Das auftretende Figurenensemble mag zunächst unübersichtlich anmuten, dadurch, dass es aber recht linear in den Ereignissen abläuft, ist es eher eine Art Kommen und Gehen der Figuren beziehungsweise einige Figuren sind bereits so bekannt, dass man sie zum Teil ausblendet und als Randfiguren wahrnimmt.
In ihren Ausführungen und Schilderungen sind die handelnden Akteure durchaus mehrschichtig und dreidimensional,  besonders, da es sich um Dienstboten handelt und nicht um die Mitglieder der höheren Gesellschaftsschicht, und man so schneller Analogien und Bezugspunkte als Leser findet.


Aufmachung des Buches
Der Roman ist ein gebundenes Buch mit Schutzumschlag, das Cover zeigt eine Dame, vermutlich Elizabeth Bennet, die mit dem Rücken zu einem steht. In der rechten Ecke, im Türrahmen schüchtern versteckt, ein Dienstmädchen mit Schürtze und Wasserbottich, bei dem es sich wohl um Sarah handelt.
Die Farben sind eher dezent gehalten, so dominieren smaragdgrün (in Abstufungen ins Schwarze gehend) und leinentuchweiß bzw. es handelt sich eher um einen Eierschalenton. Man erkennt sogleich die Zeit, in der das Buch spielt, es lässt auch aufgrund der Figuren erraten, um was es gehen kann, somit passt das Cover sehr gut zum Inhalt.

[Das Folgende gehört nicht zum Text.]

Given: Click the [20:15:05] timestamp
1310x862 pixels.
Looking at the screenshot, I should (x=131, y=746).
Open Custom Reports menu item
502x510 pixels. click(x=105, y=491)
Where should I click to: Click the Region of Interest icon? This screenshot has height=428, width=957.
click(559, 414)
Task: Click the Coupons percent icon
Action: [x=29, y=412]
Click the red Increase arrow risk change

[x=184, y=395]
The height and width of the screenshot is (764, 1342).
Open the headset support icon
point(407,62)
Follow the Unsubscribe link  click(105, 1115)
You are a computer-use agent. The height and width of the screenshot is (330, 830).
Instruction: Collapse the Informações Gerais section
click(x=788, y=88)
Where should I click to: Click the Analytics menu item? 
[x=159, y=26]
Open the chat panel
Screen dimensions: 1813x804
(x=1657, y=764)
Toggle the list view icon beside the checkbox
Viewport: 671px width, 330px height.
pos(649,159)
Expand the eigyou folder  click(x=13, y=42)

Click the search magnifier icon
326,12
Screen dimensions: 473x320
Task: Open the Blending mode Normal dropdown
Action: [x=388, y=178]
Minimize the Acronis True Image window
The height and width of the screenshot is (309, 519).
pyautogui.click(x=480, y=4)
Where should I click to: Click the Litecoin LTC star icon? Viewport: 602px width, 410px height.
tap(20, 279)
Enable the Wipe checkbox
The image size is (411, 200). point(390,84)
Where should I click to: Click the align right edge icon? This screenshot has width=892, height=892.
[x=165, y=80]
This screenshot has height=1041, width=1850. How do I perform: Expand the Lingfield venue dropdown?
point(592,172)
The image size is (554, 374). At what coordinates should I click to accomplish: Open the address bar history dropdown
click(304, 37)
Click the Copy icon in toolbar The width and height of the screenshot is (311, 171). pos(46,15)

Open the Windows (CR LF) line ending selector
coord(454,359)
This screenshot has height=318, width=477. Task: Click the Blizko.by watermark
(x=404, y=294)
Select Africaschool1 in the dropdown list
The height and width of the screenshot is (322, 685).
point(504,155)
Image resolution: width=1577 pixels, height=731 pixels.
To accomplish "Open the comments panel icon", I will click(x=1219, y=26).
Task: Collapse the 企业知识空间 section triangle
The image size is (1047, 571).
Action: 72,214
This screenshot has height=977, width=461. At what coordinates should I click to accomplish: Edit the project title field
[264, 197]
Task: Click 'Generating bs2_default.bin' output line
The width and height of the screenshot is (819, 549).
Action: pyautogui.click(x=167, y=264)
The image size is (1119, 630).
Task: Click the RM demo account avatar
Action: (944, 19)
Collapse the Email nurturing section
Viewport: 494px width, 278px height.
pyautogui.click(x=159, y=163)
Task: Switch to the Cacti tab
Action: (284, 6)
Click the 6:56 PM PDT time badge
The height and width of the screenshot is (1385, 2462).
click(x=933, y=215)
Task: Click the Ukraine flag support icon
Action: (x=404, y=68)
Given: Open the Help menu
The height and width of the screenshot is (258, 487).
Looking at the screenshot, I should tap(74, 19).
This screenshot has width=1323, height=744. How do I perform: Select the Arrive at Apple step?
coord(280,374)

Das Buch ist, wie bereits erwähnt, in drei Bände aufgeteilt, die Kapitel werden einzeln mit Aussagen oder Zitaten eingeleitet. Auf der Innenklappe des Schutzumschlages befindet sich eine Vita der Autorin. Die linke Schutzumschlagklappe und der Buchrücken haben den Inhalt des Buches aufgedruckt, zum Ende des Bandes gibt es ein Nachwort der Autorin. Sonst enthält der Roman keinerlei Extras oder Anhänge. 


Fazit
Fans des Werkes Stolz und Vorurteil bekommen mit Im Hause Longbourn endlich die Personen präsentiert, die im Original keinen Platz gefunden haben. Mit einer fesselnden, in seiner Auflösung wirklich brisanten Story, schafft es Jo Baker, den sonst so stummen Figuren Leben einzuhauchen, die sich durchaus mit den Figuren aus Stolz und Vorurteil messen können. Und auch Nichtkennern bietet der Roman eine Unterhaltung der besonderen Sorte durch die unkonventionelle Wahl der Hauptfiguren.